ChinBristles · 05/07/2022 10:32

If she was asking for your help to stage the place to look nice for photos then ok.
But packing and gardening sounds like heavy work!
This is why I'm so glad I don't have many friends in real life!

MoodyTwo · 05/07/2022 10:33

I think she has sent that to a few people to be honest.
When i moved people came round and helped me decorate and then we had pizzas and drinks.

FarFarFarAndAway · 05/07/2022 10:35

I agree with everyone. The tone and presentation of the message is off. If you were chatting and she said 'I'm thinking of putting the house on the market, there's so much to do' and then you volunteered, as i have with my single friends in particular (if there's a couple, and they've got money less so), then I'd help out. I have helped friends move for sure, and friends have helped me as well, but there's no expectation, more of an opening to offer and if no-one offers, you get people in!

I think this is where actual conversations rather than Whatsapp are much better, it would have sounded appropriate in some conversations but not as a blanket 'come and work for me for free' text.

FarFarFarAndAway · 05/07/2022 10:37

@Comedycook I would also take circumstances into consideration as well, I help out one of my single parent friends a lot as I know she doesn't have another adult around to rely on, and people have done the same to me as I'm also a single parent. Reasonably well-off couples, less so, because they have more pairs of hands already- although I'll always take the kids or drop something off at the dump. Just wouldn't be doing their gardening, in fact, the more you think about it, the crazier it is!

StridTheKiller · 05/07/2022 10:39

I'd refuse point blank to help someone who says "bubbles", unless this actually has meaning in your country OP?

antelopevalley · 05/07/2022 10:39

Januarytoes · 05/07/2022 10:27

A family member recently dealt with a similar situation brilliantly.

"I've managed to secure you a slot with my friend who runs a cleaning business.
She'll do it for £X and can fit you in on X day at X time - cleaning services are like gold dust at the moment aren't they"

Everyone was happy with that.

That is fucking horrible.

SailingNotSurfing · 05/07/2022 10:41

She knows you are unwilling to help out now you've posted her message on here, poor woman.

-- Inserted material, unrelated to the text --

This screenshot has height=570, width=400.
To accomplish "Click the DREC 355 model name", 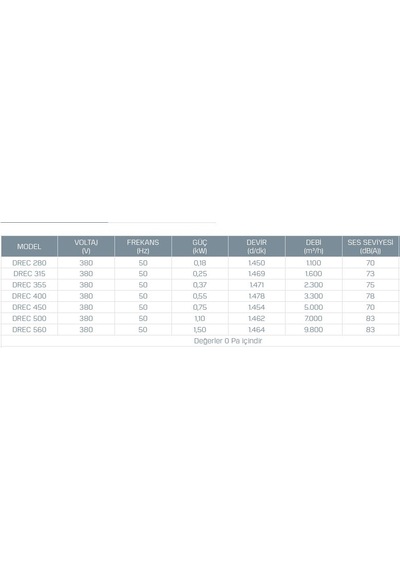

I don't think the message was cheeky, not if you are close friends. I'm sure she's not expecting you to show up, mop in hand, and deep clean her entire house.

Comedycook · 05/07/2022 10:41

I think the world is divided into people who are happy to ask for help and those who it just wouldn't occur to them to ask. I'm the latter. When I've had to decorate a room in my house, it has never once occurred to me to ask anyone for help.